The data to verify this claim is hard to track down, mostly because the cannabis industry is still too young and irregular to know almost anything for sure. Nonetheless, pretty much everyone at the Women Grow Leadership Summit endorsed the claim. Sure, there are certain areas of the industry that are dominated by men; anecdotally women are underrepresented in the grow side of operations. Overall, women appear to be on par to lead the industry.

What makes this so remarkable is just how big and how explosive the cannabis industry is. A recent study by ArcView and New Frontier values the 2015 legal cannabis market at $5.4 billion and predicts that it will bring in $21.8 billion in annual revenue by 2020, making it one of the fastest growing markets in the country. That kind of rapid growth attracts a lot of capital and attention, and women are well-positioned to be the ones getting that money and leading that growth.

It is possible that this will change. The industry is so young that it is tenuous to use its demographic track record as an indication of its future, but the women at the core of the industry don’t think that is likely because women are emerging as more than just business leaders; they are playing crucial roles in the normalization of cannabis. Mothers, nurses, hostesses, community organizers and other roles traditionally perceived as feminine are helping to overcome decades of anti-marijuana propaganda and prejudice, crucial to the markets continued growth.

Boulder businesswoman Kendall Norris, founder and owner of Mason Jar Event Groups, is growing a successful cannabis event company. Her new business throws lavish parties for the A-list of the Colorado cannabis industry, and she has found social status therein, one never available to her in all her years of working in event planning for big corporations.

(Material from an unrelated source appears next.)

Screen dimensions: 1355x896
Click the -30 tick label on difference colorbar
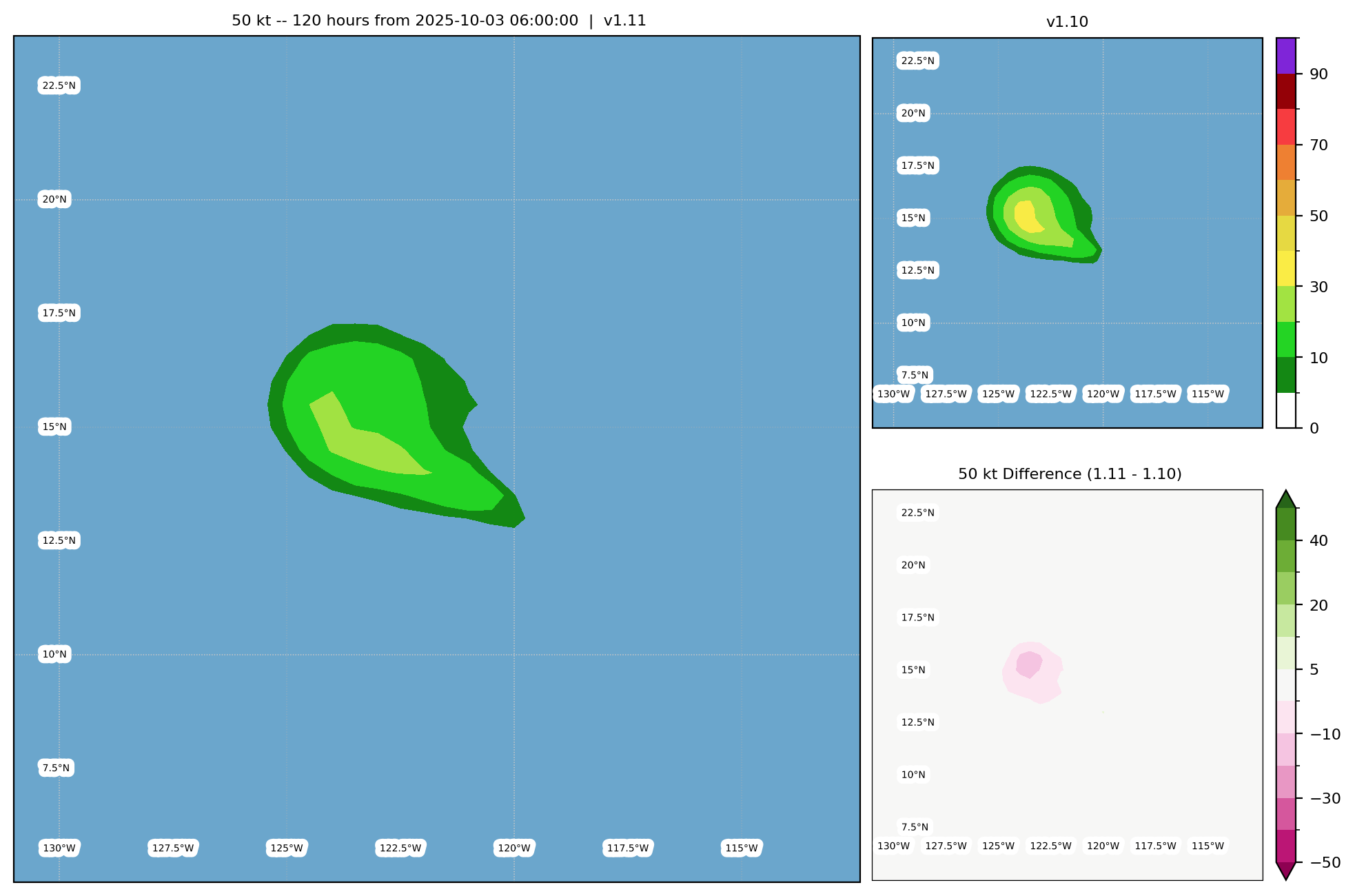1325,799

“I spent nearly my whole career in hospitality,” Norris says. “It is interesting for me to see that the hospitality space is predominantly women — in my experience it is probably 80 to 90 percent women at hospitality conferences and in hospitality careers. The interesting thing is that in the hospitality world it is hard to make a decent living. You can certainly make a living, but they tend to be lower paying jobs, even director positions.”

Norris is an example of a woman who is not only leading a business but proving the social value of hospitality. The mission of her company is not to make money or gains in equality for women — although she is doing both — it is to normalize cannabis use.

And as she does this, she is also seizing that opportunity to make money rather than providing the service for free.

Norris charges a lot of money to attend her events, just like Women Grow charges women to become a part of its community or attend its conferences, and charges even more to businesses who want access to that network. Putting a price tag on something society is used to getting for free comes with pushback and many people in the cannabis world like to chastise the cost that now comes with culture. Women Grow acknowledges that viewpoint and their retort couldn’t be more on message.

“Women Grow is proof that you can be purpose-driven and still be make a difference,” says Jazmin Hupp, CEO and co-founder of Women Grow. “There is a reason we are for-profit. It is time to stop being nonprofit angels and start being women who work for money.”

There is cause for some celebration as the cannabis industry is on track to do what has never been done before, to build a billion dollar industry led by women that simultaneously elevates their cultural roles. While this change might be welcome and celebrated, it can also be uncomfortable. But maybe that is a sign of progress.